Et puis il y a ce sentiment global, diffus, que Star Fox sur Switch 2 n’ose jamais vraiment dépasser son modèle. Ce n’est pas une faute en soi — la fidélité a ses vertus. Mais quand on voit ce que Nintendo peut produire comme réinvention, on se dit que Velan Studios a peut-être eu trop de respect, ou pas assez de liberté, pour bousculer la formule. Les cinématiques sont neuves, les contrôles sont modernes, mais le squelette, lui, est resté figé dans le ciment de 1997. Pour un jeu qui arrive en 2026 sur une console neuve, ça fait léger.

Alors, est-ce que vous devez acheter ce Star Fox ? Ma réponse dépend de votre tiroir. Si vous êtes un joueur Switch 2 qui n’a jamais connu l’original sur N64, ni même la version 3DS, foncez. C’est probablement la meilleure porte d’entrée possible dans l’univers de Fox McCloud.
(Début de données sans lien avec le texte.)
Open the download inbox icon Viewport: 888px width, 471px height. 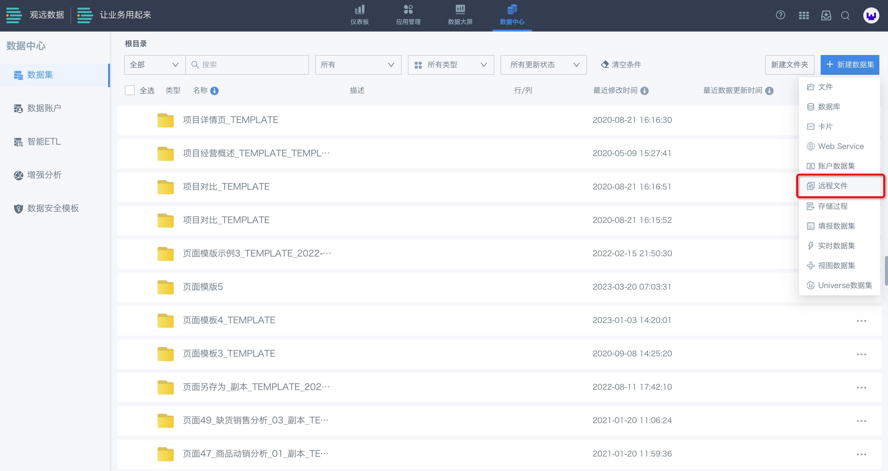[826, 16]

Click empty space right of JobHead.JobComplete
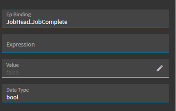point(118,22)
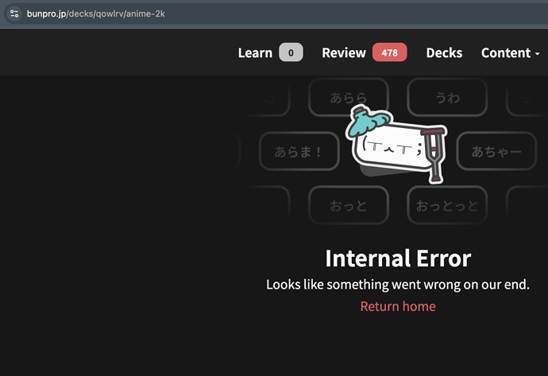Click the red 478 review badge

coord(389,52)
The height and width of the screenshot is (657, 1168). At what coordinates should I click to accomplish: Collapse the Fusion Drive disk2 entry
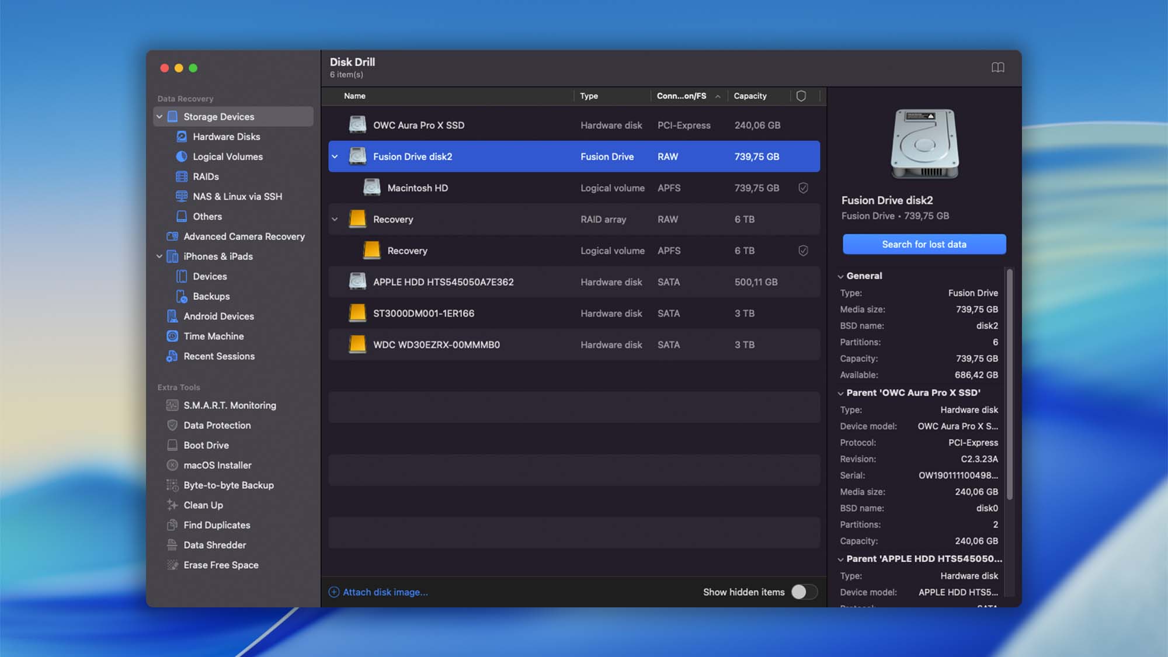[334, 157]
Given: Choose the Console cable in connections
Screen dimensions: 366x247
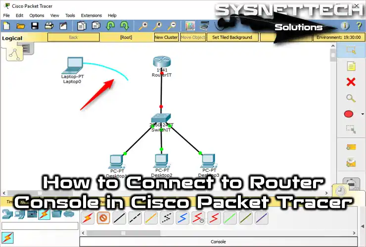Looking at the screenshot, I should (103, 217).
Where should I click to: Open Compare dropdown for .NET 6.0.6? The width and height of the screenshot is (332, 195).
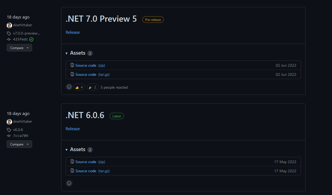pyautogui.click(x=19, y=144)
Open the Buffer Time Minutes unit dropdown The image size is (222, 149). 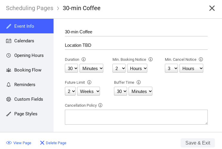pos(140,91)
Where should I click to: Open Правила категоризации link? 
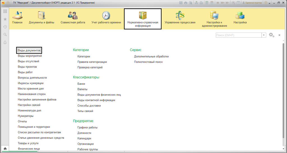click(92, 62)
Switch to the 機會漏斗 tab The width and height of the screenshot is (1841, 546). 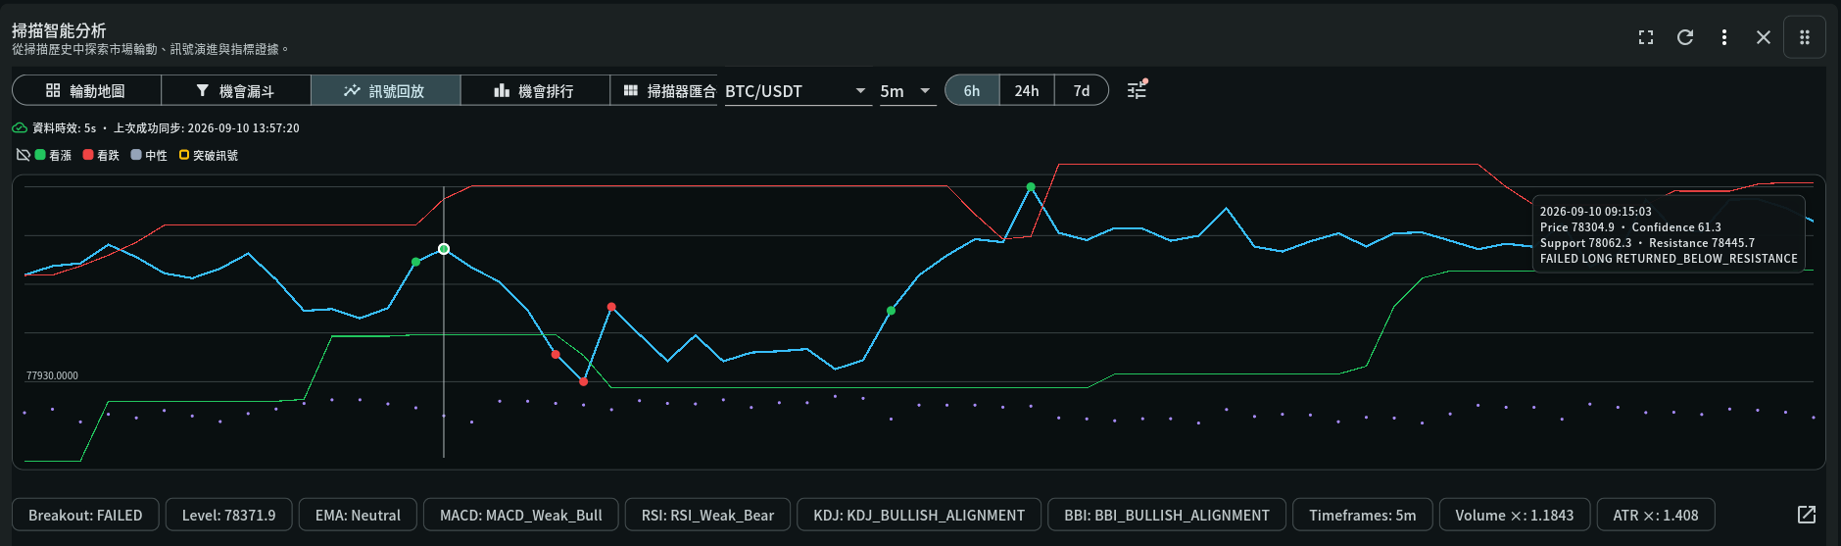[236, 90]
Le rail shooter est un genre quasi éteint aujourd’hui, et vivre ces missions enchaînées avec cette présentation modernisée reste un plaisir rare et immédiat. C’est aussi un excellent jeu à faire découvrir à des enfants ou à des néophytes, tant son concept est digeste et son action percutante.
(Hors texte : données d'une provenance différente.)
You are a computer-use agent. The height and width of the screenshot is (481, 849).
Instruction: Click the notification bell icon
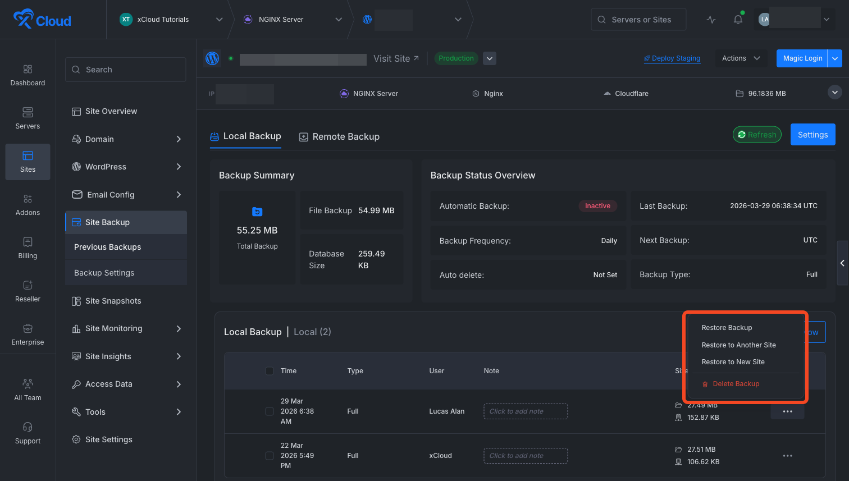738,19
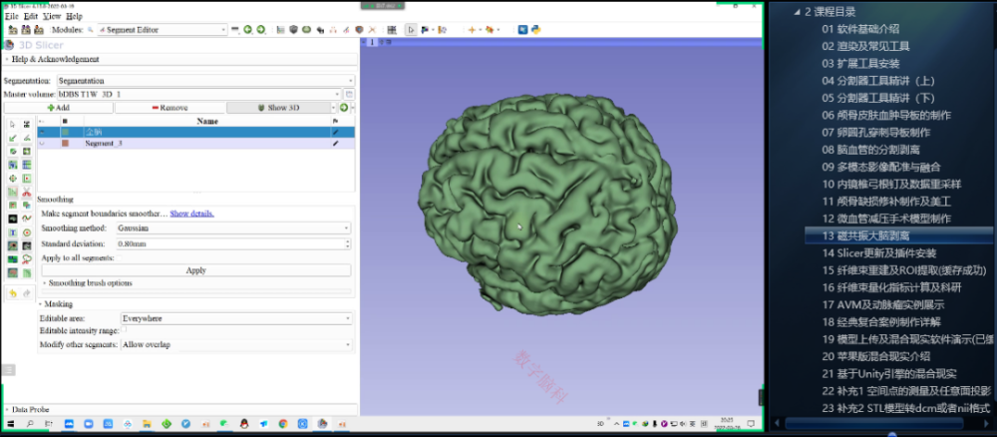
Task: Click the Undo arrow icon
Action: (12, 292)
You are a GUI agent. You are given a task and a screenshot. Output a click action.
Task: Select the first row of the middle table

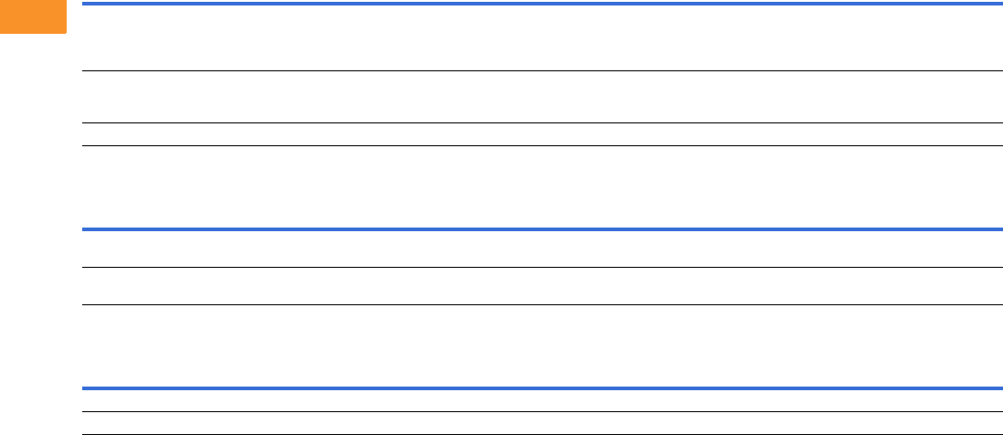coord(543,248)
Si vous cherchez un shooter spatial avec des idées neuves, des mécaniques inédites ou une durée de vie conséquente, passez votre chemin. Ce n’est pas ici que vous trouverez votre bonheur. Et si vous êtes comme moi, un trentenaire qui garde sa cartouche N64 dans un tiroir du bureau, préparez-vous à un joli voyage nostalgique. Mais un voyage sans surprise au programme, où chaque virage est déjà gravé dans la mémoire musculaire.
Star Fox sur Switch 2 est un remake soigné, respectueux, parfois trop. Il brille par sa présentation et ses contrôles modernisés, mais il s’épuise vite par son absence de risque et son contenu famélique pour le prix demandé. Pour un jeu d’arcade vendu plein pot, ça fait juste. Note : 7/10.